Nicholas Kristof (also at NY Times) recants: Why I Was Wrong About Elizabeth Warren. And her growing popularity suggests others are coming around, too. (h/t Phil Nicolay)

Contributors to Blog for Arizona weighed in: BfAZ Authors React to the First Democratic Debate.

Comments by Michael Bryan: If you ask me, the debate accomplished a few things:

It moved forward the debate on immigration and refugees. Julian Castro dragged the rest of the field to the idea of repealing section 1325, thereby decriminalizing simple crossing of the border without authorization. In a single blow that would take away the legal basis for detaining immigrants and refugees until their status hearings.

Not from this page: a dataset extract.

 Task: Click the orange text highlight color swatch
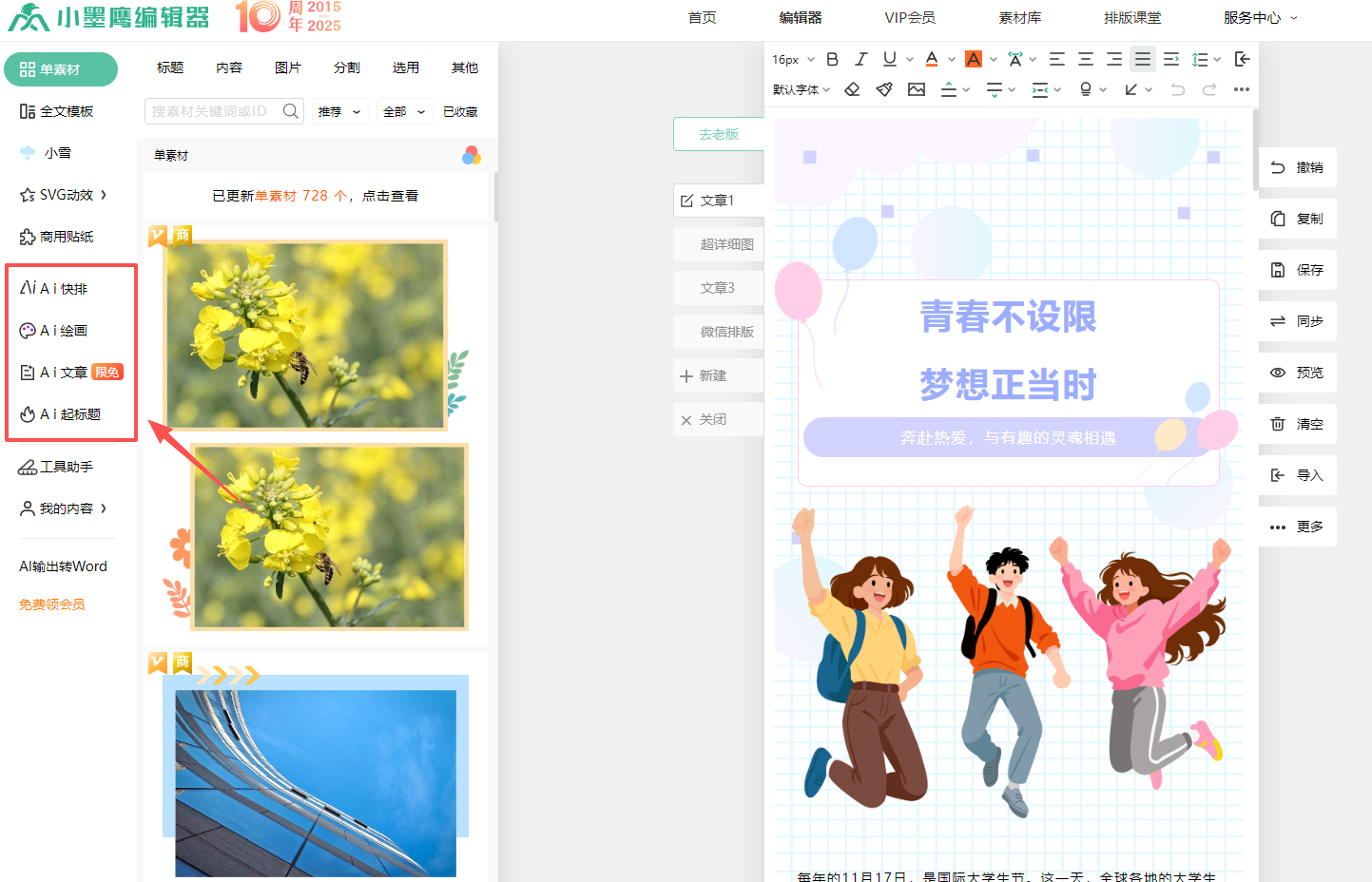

Elizabeth Warren made a brilliant case for Medicare for All. Made the others, except DeBlasio, look like nervous nellies with limited policy imaginations. She came out of the debate appearing to well-deserved her place in the polls at the moment. She dominated the time, the message, and the medium.

Julian Castro made a great impression. He was articulate and charming, prepared and sharp. Unfortunately, he’s also tiny. Exact same size as Warren. Can such a diminutive man be President in this image-obsessed age?

It knocked the gilding off golden boy Beto O’Roarke. Between his being constantly talked over and singled out for criticism, he looked out of his depth and unprepared. His charisma can only carry him so far.

Comments by Larry Bodine:

I agree with the New York Times that Elizabeth Warren Aced the First Democratic Debate. She came across as a real fighter who will be an intimidating candidate against Donald Trump. I can see her shredding him alive in a one-to-one debate. She was smart to stay out of the various bickering. I just wish she were on the second debate to see her with Bernie and Biden.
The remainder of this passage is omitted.